_REQUIREMENT 1_
Return the stretch of the passage on content professionals from "This means that" through "of framework design.", copied word for word.

According to scholar Jennifer Mallette, inconsistent job titles and lack of role clarity also have unintended consequences:

Depending on the organization and team, technical communicators can have varied job titles while specializing in similar work. These job titles are likely not intuitive to people outside the field and do little to reveal the work taking place. This lack of understanding regarding the work of technical communicators could result in subject matter experts or other partners dismissing technical communication work as unimportant since it is not easily described and universally understood (as compared to say, electrical engineer, project manager, industrial designer, etc.).

Having a clear understanding of what value content professionals bring to the team, what skills they should have and what these skills truly mean are essential in creating the right environment for the content professionals to thrive in. This is particularly important given the range of training and educational backgrounds content professionals have. When responding to a question about whether they have any formal content-related training, the answers included a wide range of responses including, courses, certificates, diplomas, undergraduate and graduate degrees in related disciplines.

This means that content professionals bring varying levels of knowledge about content work to their roles ranging from days to years of training. This has direct implications on how content professionals interpret the skills required for their job and may relate to earlier insights about what it really means to perform these different skills and what they encompass (for example, ‘Accessible and inclusive design’, ‘UX writing’, and ‘Content auditing and inventorying’). Developing a coherent framework that defines each of these skills could be a worthwhile effort to ensure alignment across experience and training levels, while keeping in mind some pitfalls of framework design.

Not all existing frameworks see content work as a problem solving activity.

Records of locating words and elements
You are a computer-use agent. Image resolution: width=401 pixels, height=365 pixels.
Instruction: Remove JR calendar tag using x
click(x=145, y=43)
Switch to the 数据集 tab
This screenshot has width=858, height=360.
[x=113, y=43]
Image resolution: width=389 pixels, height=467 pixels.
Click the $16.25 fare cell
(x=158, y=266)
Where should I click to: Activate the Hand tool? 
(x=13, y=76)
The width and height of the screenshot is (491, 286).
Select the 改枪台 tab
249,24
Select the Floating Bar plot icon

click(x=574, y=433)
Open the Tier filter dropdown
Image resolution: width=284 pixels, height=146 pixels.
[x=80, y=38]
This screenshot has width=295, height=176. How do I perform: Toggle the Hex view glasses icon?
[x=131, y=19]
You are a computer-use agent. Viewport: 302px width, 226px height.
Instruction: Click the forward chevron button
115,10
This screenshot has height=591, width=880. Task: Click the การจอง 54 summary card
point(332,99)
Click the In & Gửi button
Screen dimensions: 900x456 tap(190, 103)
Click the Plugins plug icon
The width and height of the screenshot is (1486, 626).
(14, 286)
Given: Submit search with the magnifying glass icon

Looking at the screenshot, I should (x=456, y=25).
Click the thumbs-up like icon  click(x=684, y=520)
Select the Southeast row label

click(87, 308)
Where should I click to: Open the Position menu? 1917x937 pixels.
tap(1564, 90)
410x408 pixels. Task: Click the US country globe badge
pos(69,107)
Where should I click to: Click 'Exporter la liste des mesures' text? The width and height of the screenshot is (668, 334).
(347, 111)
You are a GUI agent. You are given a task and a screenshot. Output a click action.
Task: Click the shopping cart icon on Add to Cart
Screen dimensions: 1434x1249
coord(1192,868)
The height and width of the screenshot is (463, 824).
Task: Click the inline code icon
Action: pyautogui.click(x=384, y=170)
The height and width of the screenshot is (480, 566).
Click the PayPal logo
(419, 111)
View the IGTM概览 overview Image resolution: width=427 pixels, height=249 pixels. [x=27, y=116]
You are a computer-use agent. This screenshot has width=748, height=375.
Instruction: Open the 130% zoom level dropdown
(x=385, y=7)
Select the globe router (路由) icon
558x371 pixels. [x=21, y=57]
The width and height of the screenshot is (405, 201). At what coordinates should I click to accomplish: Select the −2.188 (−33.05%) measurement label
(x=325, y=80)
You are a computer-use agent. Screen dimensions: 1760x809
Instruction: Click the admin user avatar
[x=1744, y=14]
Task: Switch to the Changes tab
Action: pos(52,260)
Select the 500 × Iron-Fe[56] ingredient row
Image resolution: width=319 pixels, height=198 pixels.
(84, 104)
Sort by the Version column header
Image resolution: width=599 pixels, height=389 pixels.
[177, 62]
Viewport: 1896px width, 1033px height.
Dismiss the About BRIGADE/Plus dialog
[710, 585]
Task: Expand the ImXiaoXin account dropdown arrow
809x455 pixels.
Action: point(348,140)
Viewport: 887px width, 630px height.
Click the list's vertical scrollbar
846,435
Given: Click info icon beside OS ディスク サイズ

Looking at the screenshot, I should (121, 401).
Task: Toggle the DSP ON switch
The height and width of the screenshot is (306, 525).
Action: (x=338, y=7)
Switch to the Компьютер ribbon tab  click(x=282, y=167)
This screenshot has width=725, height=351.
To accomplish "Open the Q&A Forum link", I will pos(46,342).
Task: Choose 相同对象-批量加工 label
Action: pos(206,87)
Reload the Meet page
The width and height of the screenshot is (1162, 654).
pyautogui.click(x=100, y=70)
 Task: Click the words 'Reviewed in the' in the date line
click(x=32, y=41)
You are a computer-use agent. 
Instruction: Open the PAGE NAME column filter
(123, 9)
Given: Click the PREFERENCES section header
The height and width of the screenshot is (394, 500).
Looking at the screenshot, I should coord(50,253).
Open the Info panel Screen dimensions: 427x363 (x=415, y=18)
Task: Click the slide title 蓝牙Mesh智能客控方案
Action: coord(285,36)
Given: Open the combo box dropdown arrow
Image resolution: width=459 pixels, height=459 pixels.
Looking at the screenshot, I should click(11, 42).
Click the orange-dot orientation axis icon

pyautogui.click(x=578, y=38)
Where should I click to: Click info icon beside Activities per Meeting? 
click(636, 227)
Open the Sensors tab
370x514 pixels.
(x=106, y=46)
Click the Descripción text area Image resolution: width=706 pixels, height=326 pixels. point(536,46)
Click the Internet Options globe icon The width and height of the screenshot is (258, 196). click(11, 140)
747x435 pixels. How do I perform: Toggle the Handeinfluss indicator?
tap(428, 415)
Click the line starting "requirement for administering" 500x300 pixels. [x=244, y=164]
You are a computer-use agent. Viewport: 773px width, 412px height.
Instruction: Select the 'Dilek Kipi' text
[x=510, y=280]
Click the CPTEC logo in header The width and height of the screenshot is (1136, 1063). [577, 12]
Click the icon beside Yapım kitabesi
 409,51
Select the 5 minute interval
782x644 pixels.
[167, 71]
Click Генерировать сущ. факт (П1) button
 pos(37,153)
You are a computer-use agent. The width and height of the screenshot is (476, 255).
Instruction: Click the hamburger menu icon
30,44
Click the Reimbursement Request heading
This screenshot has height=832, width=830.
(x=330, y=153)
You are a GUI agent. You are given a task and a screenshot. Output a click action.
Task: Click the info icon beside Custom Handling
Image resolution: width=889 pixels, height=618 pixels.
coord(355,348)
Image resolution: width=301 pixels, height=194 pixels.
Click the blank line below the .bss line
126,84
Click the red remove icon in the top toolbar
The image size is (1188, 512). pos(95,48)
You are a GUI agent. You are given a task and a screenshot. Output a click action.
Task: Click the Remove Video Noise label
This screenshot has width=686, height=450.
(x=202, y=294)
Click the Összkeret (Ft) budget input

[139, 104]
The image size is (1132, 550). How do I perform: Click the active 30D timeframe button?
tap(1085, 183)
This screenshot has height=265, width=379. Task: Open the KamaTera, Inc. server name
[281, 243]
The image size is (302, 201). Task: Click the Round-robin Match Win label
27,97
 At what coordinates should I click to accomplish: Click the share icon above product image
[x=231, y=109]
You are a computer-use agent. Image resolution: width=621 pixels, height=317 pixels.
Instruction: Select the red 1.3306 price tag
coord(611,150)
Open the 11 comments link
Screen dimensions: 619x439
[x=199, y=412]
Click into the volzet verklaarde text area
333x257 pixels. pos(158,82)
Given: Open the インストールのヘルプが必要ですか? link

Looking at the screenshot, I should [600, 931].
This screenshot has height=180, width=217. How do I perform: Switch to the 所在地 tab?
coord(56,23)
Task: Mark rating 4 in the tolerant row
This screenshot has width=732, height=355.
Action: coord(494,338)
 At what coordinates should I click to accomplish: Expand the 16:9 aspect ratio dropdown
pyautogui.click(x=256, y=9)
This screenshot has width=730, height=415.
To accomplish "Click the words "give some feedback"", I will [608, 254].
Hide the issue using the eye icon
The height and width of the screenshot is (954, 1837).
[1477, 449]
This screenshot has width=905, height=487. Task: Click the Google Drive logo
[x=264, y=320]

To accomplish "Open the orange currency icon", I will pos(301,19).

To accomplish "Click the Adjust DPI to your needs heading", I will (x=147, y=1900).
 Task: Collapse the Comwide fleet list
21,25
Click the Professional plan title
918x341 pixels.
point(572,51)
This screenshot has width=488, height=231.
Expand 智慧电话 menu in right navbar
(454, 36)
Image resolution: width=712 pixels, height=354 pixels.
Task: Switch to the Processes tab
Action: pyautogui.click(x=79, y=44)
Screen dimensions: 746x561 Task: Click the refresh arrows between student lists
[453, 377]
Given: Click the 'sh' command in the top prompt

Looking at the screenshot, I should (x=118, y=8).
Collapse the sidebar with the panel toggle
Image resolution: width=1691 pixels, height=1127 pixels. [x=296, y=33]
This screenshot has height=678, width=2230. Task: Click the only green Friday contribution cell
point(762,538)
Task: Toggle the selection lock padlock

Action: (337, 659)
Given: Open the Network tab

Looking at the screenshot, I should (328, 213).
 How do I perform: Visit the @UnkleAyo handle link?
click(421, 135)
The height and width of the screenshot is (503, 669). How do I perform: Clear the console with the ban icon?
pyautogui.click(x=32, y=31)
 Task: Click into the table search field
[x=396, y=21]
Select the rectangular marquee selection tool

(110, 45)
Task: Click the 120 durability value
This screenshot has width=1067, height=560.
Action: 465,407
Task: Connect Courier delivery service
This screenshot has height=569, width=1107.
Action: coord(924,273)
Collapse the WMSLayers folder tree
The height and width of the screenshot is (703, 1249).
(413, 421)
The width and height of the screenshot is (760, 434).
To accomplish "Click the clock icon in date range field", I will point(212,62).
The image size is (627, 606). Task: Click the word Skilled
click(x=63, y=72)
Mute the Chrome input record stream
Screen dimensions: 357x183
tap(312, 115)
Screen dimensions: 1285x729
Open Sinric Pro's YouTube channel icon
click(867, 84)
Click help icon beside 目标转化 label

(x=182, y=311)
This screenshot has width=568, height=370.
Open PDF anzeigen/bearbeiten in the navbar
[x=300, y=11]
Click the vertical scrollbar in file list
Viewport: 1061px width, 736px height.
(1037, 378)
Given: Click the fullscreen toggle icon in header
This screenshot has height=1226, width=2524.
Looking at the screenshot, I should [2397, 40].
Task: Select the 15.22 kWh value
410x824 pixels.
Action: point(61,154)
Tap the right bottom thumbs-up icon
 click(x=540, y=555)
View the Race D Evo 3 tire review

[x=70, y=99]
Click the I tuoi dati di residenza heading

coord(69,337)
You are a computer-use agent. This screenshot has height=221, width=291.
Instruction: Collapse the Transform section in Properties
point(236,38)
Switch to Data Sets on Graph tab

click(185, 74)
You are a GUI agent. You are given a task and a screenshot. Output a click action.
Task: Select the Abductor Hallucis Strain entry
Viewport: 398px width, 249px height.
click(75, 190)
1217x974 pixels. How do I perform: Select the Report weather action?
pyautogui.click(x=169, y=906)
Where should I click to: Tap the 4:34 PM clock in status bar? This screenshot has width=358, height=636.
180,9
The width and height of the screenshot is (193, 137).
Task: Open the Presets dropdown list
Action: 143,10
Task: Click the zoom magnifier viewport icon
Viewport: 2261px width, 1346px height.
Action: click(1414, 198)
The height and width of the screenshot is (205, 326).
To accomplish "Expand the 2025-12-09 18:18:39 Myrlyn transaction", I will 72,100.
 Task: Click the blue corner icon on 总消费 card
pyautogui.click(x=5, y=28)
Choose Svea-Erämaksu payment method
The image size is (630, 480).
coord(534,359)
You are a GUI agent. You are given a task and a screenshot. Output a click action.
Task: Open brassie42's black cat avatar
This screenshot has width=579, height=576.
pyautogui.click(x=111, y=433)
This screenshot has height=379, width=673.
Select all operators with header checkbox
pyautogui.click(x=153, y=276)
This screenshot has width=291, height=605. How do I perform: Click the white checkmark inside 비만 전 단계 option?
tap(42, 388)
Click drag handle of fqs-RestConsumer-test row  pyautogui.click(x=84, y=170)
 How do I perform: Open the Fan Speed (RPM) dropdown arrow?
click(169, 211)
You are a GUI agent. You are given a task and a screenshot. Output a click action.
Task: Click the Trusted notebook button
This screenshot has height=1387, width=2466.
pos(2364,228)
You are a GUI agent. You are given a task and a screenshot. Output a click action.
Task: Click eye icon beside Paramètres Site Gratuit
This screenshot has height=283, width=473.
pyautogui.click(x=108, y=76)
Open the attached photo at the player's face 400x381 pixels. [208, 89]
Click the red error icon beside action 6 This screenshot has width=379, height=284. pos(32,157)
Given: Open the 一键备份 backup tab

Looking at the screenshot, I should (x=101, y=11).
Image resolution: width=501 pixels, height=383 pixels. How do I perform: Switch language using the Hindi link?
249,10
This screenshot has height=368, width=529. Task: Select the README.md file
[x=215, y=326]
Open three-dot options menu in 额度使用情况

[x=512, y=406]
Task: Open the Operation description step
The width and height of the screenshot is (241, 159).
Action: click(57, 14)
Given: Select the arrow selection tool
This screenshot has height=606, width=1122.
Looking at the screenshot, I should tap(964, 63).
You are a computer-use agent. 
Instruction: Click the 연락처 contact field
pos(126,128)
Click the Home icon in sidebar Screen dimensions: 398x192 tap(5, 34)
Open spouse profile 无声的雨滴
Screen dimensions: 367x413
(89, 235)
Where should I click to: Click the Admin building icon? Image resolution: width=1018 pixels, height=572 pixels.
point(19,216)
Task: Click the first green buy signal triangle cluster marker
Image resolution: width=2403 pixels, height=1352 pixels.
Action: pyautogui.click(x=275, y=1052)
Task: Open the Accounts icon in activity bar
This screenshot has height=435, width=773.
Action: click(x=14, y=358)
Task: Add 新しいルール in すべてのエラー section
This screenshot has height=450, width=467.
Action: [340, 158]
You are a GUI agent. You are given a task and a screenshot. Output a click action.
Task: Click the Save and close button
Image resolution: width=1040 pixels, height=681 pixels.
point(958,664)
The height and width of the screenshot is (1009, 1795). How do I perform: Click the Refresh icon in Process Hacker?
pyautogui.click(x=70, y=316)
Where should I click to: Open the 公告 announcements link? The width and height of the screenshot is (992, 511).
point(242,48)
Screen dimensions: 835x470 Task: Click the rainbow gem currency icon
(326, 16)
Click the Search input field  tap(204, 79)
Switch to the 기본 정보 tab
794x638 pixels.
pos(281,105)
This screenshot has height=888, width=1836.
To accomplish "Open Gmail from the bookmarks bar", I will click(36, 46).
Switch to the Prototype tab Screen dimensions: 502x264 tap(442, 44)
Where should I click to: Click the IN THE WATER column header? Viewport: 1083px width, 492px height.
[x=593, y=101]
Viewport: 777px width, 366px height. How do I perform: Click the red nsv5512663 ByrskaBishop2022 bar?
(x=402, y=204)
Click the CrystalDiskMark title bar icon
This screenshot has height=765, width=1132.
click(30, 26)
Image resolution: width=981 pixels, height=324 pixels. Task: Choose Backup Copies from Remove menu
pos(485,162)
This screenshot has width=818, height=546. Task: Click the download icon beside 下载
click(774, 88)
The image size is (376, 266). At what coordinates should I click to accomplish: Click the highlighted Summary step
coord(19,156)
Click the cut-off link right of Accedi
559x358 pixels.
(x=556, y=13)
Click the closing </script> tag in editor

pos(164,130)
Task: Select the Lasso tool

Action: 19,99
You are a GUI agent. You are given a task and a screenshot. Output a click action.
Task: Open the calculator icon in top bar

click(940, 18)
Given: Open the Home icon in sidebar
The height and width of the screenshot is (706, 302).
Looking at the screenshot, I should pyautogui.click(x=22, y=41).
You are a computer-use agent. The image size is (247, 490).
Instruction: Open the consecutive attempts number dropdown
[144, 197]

_REQUIREMENT 2_
Output as a Markdown table the stretch of the rows from the line containing "Click the red remove icon in the top toolbar" through the line containing "[1477, 449]", omitting blank lines. Use two columns, No. and Line, numbering each line.

_RESPONSE 1_
This means that content professionals bring varying levels of knowledge about content work to their roles ranging from days to years of training. This has direct implications on how content professionals interpret the skills required for their job and may relate to earlier insights about what it really means to perform these different skills and what they encompass (for example, ‘Accessible and inclusive design’, ‘UX writing’, and ‘Content auditing and inventorying’). Developing a coherent framework that defines each of these skills could be a worthwhile effort to ensure alignment across experience and training levels, while keeping in mind some pitfalls of framework design.

_RESPONSE 2_
| No. | Line |
|---|---|
| 1 | Click the red remove icon in the top toolbar |
| 2 | The image size is (1188, 512). pos(95,48) |
| 3 | You are a GUI agent. You are given a task and a screenshot. Output a click action. |
| 4 | Task: Click the Remove Video Noise label |
| 5 | This screenshot has width=686, height=450. |
| 6 | (x=202, y=294) |
| 7 | Click the Összkeret (Ft) budget input |
| 8 | [139, 104] |
| 9 | The image size is (1132, 550). How do I perform: Click the active 30D timeframe button? |
| 10 | tap(1085, 183) |
| 11 | This screenshot has height=265, width=379. Task: Open the KamaTera, Inc. server name |
| 12 | [281, 243] |
| 13 | The image size is (302, 201). Task: Click the Round-robin Match Win label |
| 14 | 27,97 |
| 15 |  At what coordinates should I click to accomplish: Click the share icon above product image |
| 16 | [x=231, y=109] |
| 17 | You are a computer-use agent. Image resolution: width=621 pixels, height=317 pixels. |
| 18 | Instruction: Select the red 1.3306 price tag |
| 19 | coord(611,150) |
| 20 | Open the 11 comments link |
| 21 | Screen dimensions: 619x439 |
| 22 | [x=199, y=412] |
| 23 | Click into the volzet verklaarde text area |
| 24 | 333x257 pixels. pos(158,82) |
| 25 | Given: Open the インストールのヘルプが必要ですか? link |
| 26 | Looking at the screenshot, I should [600, 931]. |
| 27 | This screenshot has height=180, width=217. How do I perform: Switch to the 所在地 tab? |
| 28 | coord(56,23) |
| 29 | Task: Mark rating 4 in the tolerant row |
| 30 | This screenshot has width=732, height=355. |
| 31 | Action: coord(494,338) |
| 32 |  At what coordinates should I click to accomplish: Expand the 16:9 aspect ratio dropdown |
| 33 | pyautogui.click(x=256, y=9) |
| 34 | This screenshot has width=730, height=415. |
| 35 | To accomplish "Click the words "give some feedback"", I will [608, 254]. |
| 36 | Hide the issue using the eye icon |
| 37 | The height and width of the screenshot is (954, 1837). |
| 38 | [1477, 449] |